Sunday 31 July 2022

Buying some WEAT and CORN

I decided to transfer another A$500 into my Superhero trading account and use the funds to buy some Teucrium WEAT and CORN ETF units. Global food shortages and price increases seem likely given inflation, population growth (still increasing despite there also being a problem with population decline and aging demographics in most developed countries, and even Russia and China), the impact of the Russia-Ukraine war on grain shipments this year, and grain production next year (due to impact on productivity (fertilizer availability and cost) and production (hard to focus on farming in Ukraine during a war)), and climate change impacts.
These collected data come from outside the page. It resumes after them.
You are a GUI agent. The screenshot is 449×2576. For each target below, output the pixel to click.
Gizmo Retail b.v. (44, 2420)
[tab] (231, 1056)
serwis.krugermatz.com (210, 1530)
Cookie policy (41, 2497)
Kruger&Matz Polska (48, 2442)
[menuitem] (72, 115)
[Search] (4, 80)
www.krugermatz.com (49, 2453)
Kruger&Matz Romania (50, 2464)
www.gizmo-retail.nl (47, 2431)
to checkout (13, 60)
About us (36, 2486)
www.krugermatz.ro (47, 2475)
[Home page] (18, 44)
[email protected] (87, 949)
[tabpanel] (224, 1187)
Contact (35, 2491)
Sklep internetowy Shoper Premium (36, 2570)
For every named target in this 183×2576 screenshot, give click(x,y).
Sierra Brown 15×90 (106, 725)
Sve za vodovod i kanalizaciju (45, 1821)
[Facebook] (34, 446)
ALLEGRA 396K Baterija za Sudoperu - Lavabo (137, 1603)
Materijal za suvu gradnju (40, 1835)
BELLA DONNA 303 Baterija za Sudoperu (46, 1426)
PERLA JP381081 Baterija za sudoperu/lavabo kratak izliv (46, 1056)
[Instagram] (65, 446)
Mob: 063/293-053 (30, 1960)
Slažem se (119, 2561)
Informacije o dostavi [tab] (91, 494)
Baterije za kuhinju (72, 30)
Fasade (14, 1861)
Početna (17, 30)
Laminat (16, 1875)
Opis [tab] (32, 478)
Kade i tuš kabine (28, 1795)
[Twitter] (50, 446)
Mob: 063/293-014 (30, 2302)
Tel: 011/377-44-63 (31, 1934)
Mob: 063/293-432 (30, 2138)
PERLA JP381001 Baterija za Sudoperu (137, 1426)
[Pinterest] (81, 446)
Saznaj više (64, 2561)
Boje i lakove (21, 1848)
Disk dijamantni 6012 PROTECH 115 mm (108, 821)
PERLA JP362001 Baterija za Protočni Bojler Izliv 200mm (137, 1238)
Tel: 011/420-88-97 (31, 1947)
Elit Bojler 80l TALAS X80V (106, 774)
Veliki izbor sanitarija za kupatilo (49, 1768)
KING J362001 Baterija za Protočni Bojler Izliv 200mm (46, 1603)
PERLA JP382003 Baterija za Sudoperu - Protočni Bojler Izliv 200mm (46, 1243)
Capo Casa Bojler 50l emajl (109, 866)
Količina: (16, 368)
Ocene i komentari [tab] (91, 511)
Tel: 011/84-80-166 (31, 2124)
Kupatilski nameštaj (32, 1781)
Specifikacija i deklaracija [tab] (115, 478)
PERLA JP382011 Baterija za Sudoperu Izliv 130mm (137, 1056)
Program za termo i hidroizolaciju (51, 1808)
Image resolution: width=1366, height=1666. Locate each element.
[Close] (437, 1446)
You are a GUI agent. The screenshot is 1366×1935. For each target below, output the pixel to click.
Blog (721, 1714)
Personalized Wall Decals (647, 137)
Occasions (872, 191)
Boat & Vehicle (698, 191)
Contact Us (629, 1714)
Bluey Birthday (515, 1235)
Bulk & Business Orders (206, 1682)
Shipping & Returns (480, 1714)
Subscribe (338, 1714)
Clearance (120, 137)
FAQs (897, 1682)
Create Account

The Teucrium ETFs seem to be a reasonable way to gain some exposure to grain as a commodity. The Teucrium Wheat Fund (WEAT) provides investors an easy way to gain exposure to the price of wheat futures in a brokerage account, and the Teucrium Corn Fund (CORN) provides investors an easy way to gain exposure to the price of corn futures in a brokerage account.

I had no real reason to invest in both funds rather than invest twice as much in one of the two funds, aside from it being better to diversify than not, as a general rule. I placed the order on Sunday, so I don't think it will be filled until Monday (I'm not sure what the trading hours are for my time zone).

These ETFs have been in an uptrend for the past two years, and had spiked higher at the outbreak of the Ukraine war on 24 Feb, but have since dropped back to the long term trend line, so appear to offer reasonable value at current prices, assuming the long term price appreciation for grains continues.

There seems to be reasonable potential for more upside given previous high prices about a decade ago.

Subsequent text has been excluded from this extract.